La sécheresse dans le Sud-Ouest de l’Europe devient préoccupante

Anduze (France), 8 août 2005 – Faute de pluie, le Sud-Ouest de l’Europe se retrouve confronté à une sécheresse exceptionnelle avec des niveaux d’eau parmi les plus faibles jamais atteints. La France, l’Espagne et le Portugal doivent imposer des restrictions aux habitants et aux agriculteurs.

La situation au Portugal est la pire jamais constatée. A travers le pays, plus de 50 000 habitants des zones rurales à sec sont abreuvés grâce à des camions-citerne et la région touristique de l’Algarve, sur la côte sud du pays, pourrait devoir imposer des coupures d’eau à ses visiteurs.

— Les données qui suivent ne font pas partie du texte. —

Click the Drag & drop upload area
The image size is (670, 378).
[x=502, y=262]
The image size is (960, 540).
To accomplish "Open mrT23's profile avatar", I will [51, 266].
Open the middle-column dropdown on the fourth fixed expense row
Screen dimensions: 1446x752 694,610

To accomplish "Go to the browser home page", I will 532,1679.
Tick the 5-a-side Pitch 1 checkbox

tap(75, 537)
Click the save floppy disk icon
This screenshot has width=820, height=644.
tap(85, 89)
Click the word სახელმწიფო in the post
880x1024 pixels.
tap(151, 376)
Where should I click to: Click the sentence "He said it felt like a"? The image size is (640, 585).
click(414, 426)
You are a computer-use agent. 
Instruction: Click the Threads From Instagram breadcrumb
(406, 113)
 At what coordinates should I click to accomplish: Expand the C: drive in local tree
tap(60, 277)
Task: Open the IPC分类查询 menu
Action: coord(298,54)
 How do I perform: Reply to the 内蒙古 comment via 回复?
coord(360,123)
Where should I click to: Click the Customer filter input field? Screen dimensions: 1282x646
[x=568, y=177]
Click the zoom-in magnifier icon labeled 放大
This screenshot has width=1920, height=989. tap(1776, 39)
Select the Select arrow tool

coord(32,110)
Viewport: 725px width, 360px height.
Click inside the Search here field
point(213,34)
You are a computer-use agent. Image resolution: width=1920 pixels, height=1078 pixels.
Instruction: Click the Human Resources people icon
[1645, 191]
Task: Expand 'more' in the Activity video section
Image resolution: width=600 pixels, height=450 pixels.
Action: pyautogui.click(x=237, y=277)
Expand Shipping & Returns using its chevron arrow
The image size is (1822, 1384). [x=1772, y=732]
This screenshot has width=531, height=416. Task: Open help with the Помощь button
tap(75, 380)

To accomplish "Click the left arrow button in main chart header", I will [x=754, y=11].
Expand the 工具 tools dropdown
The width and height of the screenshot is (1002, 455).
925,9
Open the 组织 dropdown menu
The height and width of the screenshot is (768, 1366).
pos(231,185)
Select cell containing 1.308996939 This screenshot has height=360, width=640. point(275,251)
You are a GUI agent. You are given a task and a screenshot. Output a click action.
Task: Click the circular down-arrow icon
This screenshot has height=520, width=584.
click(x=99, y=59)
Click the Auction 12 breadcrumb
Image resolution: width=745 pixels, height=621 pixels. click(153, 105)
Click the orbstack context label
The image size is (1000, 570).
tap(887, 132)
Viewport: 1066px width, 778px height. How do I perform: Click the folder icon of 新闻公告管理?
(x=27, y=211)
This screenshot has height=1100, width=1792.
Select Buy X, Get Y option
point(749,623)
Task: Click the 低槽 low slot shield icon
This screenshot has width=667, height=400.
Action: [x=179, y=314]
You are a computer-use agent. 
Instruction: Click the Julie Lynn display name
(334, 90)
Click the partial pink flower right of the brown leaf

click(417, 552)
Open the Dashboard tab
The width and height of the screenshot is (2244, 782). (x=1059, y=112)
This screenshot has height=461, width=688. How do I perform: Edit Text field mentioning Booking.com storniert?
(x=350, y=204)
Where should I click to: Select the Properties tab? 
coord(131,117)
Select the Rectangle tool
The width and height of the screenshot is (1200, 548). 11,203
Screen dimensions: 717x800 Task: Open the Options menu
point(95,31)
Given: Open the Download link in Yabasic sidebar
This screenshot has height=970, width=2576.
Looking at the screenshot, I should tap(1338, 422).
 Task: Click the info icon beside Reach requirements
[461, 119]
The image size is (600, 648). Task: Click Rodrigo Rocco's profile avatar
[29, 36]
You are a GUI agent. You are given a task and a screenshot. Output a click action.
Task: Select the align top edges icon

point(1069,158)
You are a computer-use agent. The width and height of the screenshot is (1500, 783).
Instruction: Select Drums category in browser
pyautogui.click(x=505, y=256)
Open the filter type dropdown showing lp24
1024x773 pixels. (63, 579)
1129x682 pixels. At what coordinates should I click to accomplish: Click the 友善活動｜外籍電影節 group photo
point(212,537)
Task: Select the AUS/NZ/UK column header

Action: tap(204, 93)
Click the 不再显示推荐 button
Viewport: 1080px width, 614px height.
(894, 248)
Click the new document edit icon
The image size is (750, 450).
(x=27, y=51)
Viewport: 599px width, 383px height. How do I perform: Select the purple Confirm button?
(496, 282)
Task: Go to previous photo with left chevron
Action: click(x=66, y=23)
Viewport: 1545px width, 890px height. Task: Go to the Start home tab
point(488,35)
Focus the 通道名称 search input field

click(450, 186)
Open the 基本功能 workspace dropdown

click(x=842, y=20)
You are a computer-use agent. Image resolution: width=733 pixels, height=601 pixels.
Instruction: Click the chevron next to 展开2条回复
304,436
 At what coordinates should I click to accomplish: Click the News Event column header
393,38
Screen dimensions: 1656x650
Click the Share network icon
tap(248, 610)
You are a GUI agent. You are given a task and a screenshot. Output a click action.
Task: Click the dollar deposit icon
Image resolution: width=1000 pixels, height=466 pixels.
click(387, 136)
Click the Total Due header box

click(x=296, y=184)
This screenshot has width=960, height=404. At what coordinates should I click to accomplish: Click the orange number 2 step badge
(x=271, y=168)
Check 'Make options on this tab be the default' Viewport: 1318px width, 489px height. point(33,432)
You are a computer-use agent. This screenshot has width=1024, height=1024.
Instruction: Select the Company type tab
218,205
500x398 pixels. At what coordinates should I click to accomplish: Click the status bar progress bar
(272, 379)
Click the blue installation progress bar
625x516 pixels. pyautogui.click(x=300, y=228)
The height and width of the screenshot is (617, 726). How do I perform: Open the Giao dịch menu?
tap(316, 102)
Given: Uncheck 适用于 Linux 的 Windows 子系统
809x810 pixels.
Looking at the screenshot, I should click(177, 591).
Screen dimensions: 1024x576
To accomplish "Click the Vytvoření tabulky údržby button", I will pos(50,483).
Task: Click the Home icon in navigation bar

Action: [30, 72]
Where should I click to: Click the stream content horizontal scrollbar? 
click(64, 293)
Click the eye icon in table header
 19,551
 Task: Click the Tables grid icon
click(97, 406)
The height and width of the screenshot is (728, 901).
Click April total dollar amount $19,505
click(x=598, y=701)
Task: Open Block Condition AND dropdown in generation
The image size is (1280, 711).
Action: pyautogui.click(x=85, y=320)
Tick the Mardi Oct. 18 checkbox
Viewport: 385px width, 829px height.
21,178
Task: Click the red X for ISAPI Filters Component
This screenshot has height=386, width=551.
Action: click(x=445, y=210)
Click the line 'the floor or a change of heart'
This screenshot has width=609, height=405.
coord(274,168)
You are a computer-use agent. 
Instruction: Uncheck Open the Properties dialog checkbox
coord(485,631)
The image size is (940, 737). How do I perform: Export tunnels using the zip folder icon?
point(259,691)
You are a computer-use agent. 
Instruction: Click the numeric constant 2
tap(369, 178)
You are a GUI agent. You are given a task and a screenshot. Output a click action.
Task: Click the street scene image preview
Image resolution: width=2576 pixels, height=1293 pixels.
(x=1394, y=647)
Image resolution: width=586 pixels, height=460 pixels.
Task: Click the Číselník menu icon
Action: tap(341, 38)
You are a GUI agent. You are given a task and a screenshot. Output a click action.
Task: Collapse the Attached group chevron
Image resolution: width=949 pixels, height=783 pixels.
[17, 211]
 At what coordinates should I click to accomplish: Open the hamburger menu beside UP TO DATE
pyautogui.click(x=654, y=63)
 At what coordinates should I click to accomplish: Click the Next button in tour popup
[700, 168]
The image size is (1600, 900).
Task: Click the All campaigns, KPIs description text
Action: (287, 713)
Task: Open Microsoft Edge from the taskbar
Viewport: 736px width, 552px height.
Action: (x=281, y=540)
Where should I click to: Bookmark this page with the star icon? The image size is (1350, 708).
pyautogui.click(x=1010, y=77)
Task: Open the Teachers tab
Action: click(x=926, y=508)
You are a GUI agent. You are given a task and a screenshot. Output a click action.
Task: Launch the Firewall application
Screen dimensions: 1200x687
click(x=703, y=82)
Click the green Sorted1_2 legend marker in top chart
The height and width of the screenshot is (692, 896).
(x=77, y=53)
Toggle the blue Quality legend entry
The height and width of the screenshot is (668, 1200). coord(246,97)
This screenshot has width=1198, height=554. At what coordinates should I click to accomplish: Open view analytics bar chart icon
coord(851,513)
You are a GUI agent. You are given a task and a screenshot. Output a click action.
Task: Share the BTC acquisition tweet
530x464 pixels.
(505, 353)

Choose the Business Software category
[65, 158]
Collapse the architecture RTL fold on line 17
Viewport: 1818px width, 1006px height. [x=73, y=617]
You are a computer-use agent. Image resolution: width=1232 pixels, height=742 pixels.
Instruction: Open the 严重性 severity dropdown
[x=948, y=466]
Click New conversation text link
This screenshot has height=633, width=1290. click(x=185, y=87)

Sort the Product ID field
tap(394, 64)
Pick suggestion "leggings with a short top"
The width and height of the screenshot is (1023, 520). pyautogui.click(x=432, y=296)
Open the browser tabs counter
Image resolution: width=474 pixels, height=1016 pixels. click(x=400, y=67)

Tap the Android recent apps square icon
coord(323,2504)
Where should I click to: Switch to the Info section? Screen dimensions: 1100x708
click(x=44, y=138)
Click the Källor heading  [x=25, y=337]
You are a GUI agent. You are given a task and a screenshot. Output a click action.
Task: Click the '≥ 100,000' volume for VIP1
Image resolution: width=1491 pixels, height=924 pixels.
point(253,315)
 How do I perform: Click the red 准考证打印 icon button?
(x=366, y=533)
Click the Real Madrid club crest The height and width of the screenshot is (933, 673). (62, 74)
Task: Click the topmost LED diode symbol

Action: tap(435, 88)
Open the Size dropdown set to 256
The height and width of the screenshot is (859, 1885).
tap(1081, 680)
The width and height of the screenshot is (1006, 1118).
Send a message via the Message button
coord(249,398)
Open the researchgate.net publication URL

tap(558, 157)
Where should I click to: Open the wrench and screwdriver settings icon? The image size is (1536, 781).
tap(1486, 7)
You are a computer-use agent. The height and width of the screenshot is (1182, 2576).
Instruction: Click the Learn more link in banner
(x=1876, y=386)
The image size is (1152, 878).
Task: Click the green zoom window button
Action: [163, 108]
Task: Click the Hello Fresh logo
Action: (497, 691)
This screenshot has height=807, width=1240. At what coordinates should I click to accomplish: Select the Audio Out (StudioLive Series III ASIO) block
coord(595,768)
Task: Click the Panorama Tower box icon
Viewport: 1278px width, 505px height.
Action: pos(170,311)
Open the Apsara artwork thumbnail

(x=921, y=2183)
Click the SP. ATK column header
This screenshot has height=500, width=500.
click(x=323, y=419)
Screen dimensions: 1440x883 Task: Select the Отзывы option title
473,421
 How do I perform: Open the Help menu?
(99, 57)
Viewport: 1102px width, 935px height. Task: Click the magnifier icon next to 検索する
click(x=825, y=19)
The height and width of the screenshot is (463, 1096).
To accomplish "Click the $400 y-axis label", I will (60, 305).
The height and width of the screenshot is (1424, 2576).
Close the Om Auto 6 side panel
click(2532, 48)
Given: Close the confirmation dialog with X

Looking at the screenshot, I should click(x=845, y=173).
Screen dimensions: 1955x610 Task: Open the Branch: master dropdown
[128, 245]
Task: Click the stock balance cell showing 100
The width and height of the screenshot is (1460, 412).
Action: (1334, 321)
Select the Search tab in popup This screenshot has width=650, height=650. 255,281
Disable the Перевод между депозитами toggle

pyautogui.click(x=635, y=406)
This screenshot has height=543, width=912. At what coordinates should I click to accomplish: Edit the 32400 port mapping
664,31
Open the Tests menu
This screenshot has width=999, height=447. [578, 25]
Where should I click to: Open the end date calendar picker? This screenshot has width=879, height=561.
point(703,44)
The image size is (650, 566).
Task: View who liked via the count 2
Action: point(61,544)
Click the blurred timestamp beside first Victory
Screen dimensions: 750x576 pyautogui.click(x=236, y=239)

En Espagne, les pluies ne s’étaient pas faites aussi rares depuis 65 ans, et les choses ne sont pas près de s’améliorer: les météorologues espagnols s’attendent à ce que le ciel reste dégagé tout le mois d’août, avec des températures dépassant les 40 degrés. La fin juillet a été torride avec 42 degrés enregistrés dans de nombreuses villes du Sud. Le niveau d’eau dans de nombreux barrages, lacs ou rivières n’est plus qu’à 20% des capacités totales.

En France, après un automne et un hiver très secs, les réserves sont également au plus bas dans le Sud et l’Ouest. Deux départements sur trois ont imposé des mesures de restriction d’eau et plusieurs villages ont dû procéder à des coupures d’eau pour protéger leurs faibles ressources. A Anduze, dans le Gard, la fontaine du village vieille de 350 ans ne coule plus faute d’eau.

Ailleurs, les particuliers ont été appelés à réduire leur consommation: il est interdit de laver les voitures, d’arroser les pelouses ou de remplir les piscines, et les agriculteurs doivent limiter leurs prélèvements.

« C’est une sécheresse exceptionnelle et il va falloir attendre l’automne avant de revenir à une situation normale », prévoit Frédéric Nathan, prévisionniste à Météo-France. Pour l’heure, les pluies d’été ont été plus faibles qu’à l’habitude, atteignant pour certaines régions seulement la moitié de la normale. En revanche, la canicule ne sévit pas, contrairement à 2003.

Dans les trois pays, la sécheresse a provoqué des incendies meurtriers. En Espagne, onze pompiers sont morts en combattant un feu de forêt provoqué par un barbecue mal éteint. En France, deux avions bombardiers d’eau se sont écrasés lors de largages, provoquant la mort des deux pilotes d’un Canadair en Corse. Un pilote espagnol a péri samedi dans un accident similaire. Au Portugal, le feu a déjà détruit plus de 68 000 hectares de forêts cette année, dont plus de la moitié en juillet.

Certains expliquent cette situation par le réchauffement de la planète, tandis que d’autres insistent sur la responsabilité de l’homme, par ses gaspillages et l’irrigation effrénée.

Pour eux, la culture du maïs, gros consommateur d’eau, est en partie responsable: « L’irrigation du maïs, que l’on persiste à maintenir au-delà du raisonnable (…) remet en cause l’approvisionnement en eau pour les populations dans certains départements », a ainsi dénoncé Jacques Pasquier, responsable du dossier sécheresse à la Confédération paysanne.

Les cultivateurs de maïs doivent réduire leur arrosage et voient leurs plants végéter. La Confédération paysanne a également mis en avant la situation difficile des éleveurs qui vont devoir acheter du fourrage pour compléter l’alimentation des troupeaux.

Les industriels ont dû aussi faire un effort pour limiter leurs prélèvements, et EDF a fait savoir que sa production électrique était affectée par le manque d’eau de ses barrages.